# Do charcoal biscuits actually work...



## Mince Pie (16 October 2011)

...for wind?

My dogs arse is lethal since switching him onto Vitalin Working dog food (the red bag)! Would giving him charcoal biscuits help with the smell?

Before anyone tells me to change foods, this is not an option. He is a very active dog (think duracell bunny on speed!) and this is the only food I have tried that maintains his weight. I have tried Burns, Arden Grange, Autarky, Wainwrights and Skinners to no avail, and do not have the freezer space to switch him to a BARF diet.


----------



## EAST KENT (16 October 2011)

Feed him raw chook carcases..that keeps weight on everything!
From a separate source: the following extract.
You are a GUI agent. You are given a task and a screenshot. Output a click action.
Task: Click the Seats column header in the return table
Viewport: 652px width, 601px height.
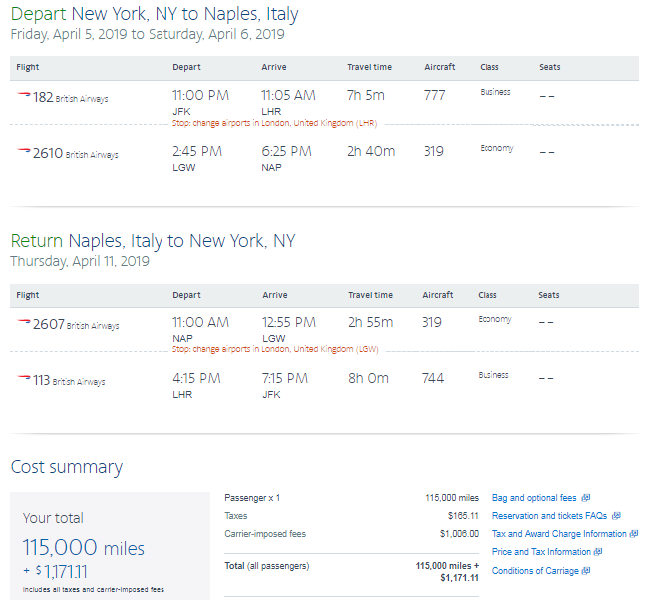pos(549,295)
If you are desparate  charcoal capsules work wonderfully well though.That food is fermenting and the resultant gas just has to get out somewhere......


----------



## Mince Pie (16 October 2011)

I just don't have the space to buy 'job lot'  raw, and can't afford £6 a chicken per day (will not buy cheap chooks as I don't agree with the way they are kept)  Will look into the charcoal tabs.


----------



## blackcob (16 October 2011)

Try one of the other varieties of Vitalin? The adult maintenance or sensitive ones have loads better ingredients than the working version, comparatively speaking. Raw pork ribs and tinned fish in oil pack weight on mine (and are therefore seldom fed ).


----------



## paisley (16 October 2011)

*whispers very quietly* Fish for Dogs? with the mentioned sardines in oil? Keeps a skinny whippet nicely chubbed up and looking shiny, who stank the house out after 5 days of JWB

But I'm not suggesting a change of food


----------



## jumbyjack (16 October 2011)

They work really well for Cecil who is silent but very, very deadly!


----------



## Mince Pie (16 October 2011)

jumbyjack said:



			They work really well for Cecil who is silent but very, very deadly! 

Click to expand...

He isn't a boxer per chance is he  (Think James Herriot)

Thanks all, will have a look at getting him some ribs and sardines once a week.


----------